I’ve noticed a lot of issues showing up for the Kia and Hyundai cars security wise. I wonder if they’re having issues because there’s more focus on those cars or if their security is really that bad.

[–] [email protected] 37 points 1 month ago* (last edited 1 month ago) (1 children)

The Kia/Hyundai "challenge" where people were stealing their cars with a USB cord is because they opted not to include an immobilizer in US models for a decade. Every other car brand had them as standard. Kia even had them as standard in non US cars, but because the USA stupidly does not have a law about it, they opted to drastically reduce car security to save a few dollars per car.

This has made them prime targets, as people know they make bad security choices whenever they can save a buck.

So a bit of both, I expect.

[–] [email protected] 6 points 1 month ago

I'm still amazed that immobilizers aren't a legal requirement in the USA, and that Kia would remove them from US models just to save a small amount of money.

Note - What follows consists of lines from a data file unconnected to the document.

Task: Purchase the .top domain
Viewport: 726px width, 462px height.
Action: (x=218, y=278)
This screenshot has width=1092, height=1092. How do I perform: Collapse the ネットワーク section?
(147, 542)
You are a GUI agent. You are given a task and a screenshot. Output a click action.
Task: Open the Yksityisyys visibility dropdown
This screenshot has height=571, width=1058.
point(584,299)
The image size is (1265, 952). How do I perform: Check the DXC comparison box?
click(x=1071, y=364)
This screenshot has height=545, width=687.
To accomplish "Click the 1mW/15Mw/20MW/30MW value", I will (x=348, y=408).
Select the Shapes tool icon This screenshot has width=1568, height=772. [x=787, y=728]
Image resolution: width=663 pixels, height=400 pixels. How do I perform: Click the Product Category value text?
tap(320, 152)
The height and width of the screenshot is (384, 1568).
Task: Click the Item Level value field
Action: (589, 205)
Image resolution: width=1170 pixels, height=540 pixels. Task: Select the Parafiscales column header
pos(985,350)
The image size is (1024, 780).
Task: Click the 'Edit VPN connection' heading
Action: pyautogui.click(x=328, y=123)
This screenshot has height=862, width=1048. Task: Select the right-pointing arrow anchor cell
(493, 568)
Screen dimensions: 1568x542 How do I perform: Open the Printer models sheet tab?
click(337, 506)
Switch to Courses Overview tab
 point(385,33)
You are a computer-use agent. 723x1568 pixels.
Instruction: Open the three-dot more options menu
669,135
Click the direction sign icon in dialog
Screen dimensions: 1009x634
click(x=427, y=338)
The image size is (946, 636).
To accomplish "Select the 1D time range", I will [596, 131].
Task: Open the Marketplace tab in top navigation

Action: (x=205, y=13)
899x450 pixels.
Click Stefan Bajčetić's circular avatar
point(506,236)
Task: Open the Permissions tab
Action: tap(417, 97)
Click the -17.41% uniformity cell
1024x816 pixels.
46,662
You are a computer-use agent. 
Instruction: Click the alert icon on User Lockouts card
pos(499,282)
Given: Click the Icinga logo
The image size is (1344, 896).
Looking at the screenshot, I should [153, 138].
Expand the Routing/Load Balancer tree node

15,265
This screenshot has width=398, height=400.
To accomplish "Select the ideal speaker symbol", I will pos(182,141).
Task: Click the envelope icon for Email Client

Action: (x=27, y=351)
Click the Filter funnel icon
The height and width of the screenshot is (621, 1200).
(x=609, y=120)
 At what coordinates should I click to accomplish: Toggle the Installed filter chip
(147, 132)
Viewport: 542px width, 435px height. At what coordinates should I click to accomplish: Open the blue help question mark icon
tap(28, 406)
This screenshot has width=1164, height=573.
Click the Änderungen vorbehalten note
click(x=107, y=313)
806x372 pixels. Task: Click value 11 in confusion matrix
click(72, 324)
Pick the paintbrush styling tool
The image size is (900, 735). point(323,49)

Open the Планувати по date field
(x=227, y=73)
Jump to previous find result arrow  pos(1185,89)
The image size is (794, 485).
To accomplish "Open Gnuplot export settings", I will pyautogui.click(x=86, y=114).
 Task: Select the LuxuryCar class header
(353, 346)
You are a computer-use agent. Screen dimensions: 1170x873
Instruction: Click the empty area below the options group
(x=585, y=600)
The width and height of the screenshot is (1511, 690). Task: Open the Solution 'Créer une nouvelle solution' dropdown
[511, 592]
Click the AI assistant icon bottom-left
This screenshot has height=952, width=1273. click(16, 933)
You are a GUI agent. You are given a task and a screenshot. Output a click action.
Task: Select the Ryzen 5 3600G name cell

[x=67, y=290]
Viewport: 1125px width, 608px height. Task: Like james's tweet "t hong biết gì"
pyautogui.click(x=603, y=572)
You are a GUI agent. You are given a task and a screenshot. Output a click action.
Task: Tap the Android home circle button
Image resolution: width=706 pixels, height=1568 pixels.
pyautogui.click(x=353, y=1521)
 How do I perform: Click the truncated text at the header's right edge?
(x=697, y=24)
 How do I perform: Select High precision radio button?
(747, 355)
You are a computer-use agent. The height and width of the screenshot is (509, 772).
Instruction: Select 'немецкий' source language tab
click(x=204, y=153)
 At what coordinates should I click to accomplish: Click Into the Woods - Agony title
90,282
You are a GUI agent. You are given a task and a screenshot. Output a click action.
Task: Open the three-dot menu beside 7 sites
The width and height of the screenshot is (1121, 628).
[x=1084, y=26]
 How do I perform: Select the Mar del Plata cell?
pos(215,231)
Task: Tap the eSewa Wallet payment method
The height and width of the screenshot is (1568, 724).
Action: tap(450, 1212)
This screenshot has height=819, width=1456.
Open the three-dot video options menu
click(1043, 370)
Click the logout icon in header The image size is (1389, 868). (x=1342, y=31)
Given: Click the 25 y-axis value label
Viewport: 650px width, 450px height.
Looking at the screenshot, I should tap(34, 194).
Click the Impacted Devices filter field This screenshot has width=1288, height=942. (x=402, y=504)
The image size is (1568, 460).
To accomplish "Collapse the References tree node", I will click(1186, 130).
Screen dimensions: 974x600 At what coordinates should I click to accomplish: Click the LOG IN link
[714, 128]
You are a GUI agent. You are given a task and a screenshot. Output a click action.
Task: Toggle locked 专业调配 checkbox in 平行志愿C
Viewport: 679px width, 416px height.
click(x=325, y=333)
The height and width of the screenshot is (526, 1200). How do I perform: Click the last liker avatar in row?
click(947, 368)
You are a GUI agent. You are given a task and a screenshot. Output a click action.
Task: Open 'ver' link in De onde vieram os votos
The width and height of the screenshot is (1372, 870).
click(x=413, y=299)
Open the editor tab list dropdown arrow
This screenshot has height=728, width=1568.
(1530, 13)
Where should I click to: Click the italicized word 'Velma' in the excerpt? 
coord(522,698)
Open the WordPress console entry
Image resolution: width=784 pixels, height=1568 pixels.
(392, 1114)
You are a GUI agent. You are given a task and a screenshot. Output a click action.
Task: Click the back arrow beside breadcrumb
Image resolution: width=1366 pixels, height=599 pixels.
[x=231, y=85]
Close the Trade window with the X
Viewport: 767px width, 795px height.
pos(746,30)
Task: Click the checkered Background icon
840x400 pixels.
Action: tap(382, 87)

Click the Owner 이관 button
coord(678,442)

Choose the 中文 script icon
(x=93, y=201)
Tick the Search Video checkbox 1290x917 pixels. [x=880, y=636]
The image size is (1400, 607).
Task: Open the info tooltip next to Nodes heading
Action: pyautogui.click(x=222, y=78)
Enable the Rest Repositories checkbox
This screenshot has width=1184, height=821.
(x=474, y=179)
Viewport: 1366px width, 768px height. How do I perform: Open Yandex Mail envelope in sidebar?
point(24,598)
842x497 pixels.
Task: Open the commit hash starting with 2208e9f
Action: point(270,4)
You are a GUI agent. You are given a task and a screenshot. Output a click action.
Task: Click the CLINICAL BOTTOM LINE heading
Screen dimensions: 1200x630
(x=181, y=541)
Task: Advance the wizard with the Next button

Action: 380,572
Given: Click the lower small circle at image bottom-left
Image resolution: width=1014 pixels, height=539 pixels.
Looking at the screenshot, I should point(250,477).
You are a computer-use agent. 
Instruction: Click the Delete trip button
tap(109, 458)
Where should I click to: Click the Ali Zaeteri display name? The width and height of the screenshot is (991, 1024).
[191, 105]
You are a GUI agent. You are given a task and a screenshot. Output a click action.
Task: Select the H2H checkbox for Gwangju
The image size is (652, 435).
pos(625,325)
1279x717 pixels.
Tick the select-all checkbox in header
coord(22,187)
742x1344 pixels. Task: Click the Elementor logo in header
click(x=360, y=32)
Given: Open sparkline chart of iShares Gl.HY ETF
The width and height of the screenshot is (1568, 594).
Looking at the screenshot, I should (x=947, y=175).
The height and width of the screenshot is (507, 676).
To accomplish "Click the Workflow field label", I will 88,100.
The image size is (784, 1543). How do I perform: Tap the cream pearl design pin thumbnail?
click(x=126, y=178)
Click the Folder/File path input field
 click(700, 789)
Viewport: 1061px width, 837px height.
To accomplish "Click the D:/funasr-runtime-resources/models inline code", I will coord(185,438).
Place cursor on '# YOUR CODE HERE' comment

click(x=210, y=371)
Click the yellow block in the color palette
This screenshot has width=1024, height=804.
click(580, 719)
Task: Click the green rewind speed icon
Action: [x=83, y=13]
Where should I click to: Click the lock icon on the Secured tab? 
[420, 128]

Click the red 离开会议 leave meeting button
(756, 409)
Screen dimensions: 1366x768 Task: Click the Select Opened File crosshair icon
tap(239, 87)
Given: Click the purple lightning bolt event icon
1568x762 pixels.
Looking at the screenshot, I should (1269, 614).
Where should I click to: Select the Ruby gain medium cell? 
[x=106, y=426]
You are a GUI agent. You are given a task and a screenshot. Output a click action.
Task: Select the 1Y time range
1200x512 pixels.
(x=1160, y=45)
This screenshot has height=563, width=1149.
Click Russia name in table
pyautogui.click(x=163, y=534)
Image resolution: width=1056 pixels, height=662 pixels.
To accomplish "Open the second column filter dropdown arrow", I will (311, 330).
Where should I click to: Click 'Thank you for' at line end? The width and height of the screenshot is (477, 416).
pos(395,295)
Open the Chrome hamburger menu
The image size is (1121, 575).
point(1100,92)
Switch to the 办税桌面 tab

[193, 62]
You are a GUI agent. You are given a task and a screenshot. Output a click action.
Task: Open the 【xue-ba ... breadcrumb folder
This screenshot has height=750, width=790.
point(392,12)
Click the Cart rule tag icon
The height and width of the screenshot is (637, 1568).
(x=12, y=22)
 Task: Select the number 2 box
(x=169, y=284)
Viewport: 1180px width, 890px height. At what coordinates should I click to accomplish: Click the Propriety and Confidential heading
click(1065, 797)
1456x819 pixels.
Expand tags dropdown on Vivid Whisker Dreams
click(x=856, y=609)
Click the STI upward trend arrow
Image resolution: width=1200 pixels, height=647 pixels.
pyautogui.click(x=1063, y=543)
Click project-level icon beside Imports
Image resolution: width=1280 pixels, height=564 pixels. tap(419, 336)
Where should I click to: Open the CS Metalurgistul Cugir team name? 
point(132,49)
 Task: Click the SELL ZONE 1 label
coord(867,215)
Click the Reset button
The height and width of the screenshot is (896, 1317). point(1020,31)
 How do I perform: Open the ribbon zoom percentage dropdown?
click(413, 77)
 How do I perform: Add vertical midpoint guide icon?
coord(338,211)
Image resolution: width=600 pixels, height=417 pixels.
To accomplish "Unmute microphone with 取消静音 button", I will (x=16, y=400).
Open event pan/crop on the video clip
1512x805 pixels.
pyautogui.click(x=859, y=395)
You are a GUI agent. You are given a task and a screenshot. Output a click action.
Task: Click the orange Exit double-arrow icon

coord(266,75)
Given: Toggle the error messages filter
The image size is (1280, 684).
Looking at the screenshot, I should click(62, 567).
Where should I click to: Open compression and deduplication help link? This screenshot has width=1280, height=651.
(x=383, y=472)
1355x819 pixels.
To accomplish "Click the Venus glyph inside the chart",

[–] [email protected] 9 points 1 month ago

Both probably. I’m sure a lot of cars have problems like this, but they just haven’t been found and there are already known vulnerabilities to focus on.

[–] [email protected] 3 points 1 month ago (1 children)

Don't look into South Korean web security. If their cars are as badly designed as their websites... Yikes

[–] [email protected] 1 points 1 month ago

They went balls deep with the devil's spawn called nprotect.